The North York General Hospital (NYGH) oncology pharmacy team prepares over 650 precisely measured doses of chemotherapy per month. The team is under time pressure, because delays in the care of a single patient causes ripple effects to all subsequent patients in the day. At the same time, the team cannot afford to make errors lest patients receive the incorrect drug, dose, etc.

One key challenge is how doses are double-checked for accuracy. In the past, pharmacists used a video-camera to remotely verify doses when asked by technicians in the clean room. This not only interrupted pharmacists who were reviewing other patient’s orders (a potential patient safety risk), but also delayed pharmacy technicians who waited for the pharmacists. This video-check also left no visual record of what was measured, so audits of the paper trail could not provide details on what was actually done.

Recently, the NYGH pharmacy team adopted a new compounding workflow technology, and our research team collected direct observational data before and after the change.

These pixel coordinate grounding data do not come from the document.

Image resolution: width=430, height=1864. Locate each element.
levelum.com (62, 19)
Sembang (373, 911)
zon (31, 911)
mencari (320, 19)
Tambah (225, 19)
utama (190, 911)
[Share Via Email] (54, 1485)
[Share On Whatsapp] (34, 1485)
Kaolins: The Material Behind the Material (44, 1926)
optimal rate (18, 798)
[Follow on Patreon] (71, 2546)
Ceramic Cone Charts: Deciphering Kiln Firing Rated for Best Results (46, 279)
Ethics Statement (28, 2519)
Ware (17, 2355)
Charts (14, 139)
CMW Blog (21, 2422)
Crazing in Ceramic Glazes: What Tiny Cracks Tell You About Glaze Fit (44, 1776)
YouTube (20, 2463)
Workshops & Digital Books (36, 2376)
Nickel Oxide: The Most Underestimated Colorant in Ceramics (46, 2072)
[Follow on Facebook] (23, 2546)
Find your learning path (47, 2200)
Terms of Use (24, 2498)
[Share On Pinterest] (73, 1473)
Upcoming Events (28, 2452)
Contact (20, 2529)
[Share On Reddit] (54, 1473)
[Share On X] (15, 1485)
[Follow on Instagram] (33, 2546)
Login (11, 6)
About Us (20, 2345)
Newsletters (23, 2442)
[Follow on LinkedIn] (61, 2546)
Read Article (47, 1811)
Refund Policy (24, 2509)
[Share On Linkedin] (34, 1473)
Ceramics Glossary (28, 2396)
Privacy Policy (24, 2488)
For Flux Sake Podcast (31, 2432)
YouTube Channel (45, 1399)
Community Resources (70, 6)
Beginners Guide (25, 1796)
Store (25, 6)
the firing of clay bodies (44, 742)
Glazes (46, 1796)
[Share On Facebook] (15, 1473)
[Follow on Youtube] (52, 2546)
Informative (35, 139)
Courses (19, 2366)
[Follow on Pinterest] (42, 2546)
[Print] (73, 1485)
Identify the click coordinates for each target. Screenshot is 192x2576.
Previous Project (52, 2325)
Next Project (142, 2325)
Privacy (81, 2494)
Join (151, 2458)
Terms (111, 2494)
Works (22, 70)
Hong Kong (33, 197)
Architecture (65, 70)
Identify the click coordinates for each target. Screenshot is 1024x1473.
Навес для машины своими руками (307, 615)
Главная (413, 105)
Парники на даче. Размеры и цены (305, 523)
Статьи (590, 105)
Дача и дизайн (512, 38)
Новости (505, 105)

This new system verifies that drug is correct with barcoding, verifies the dose by measuring syringe weight, and captures photographs of key stages of the process for audit purposes. Our team quantified improvements in safety before and after implementation of the new system. Pharmacy technicians and pharmacists now work more independently (fewer interruptions), and with better assurances of accuracy and safety. This is to the benefit of patients, and the pharmacy team itself.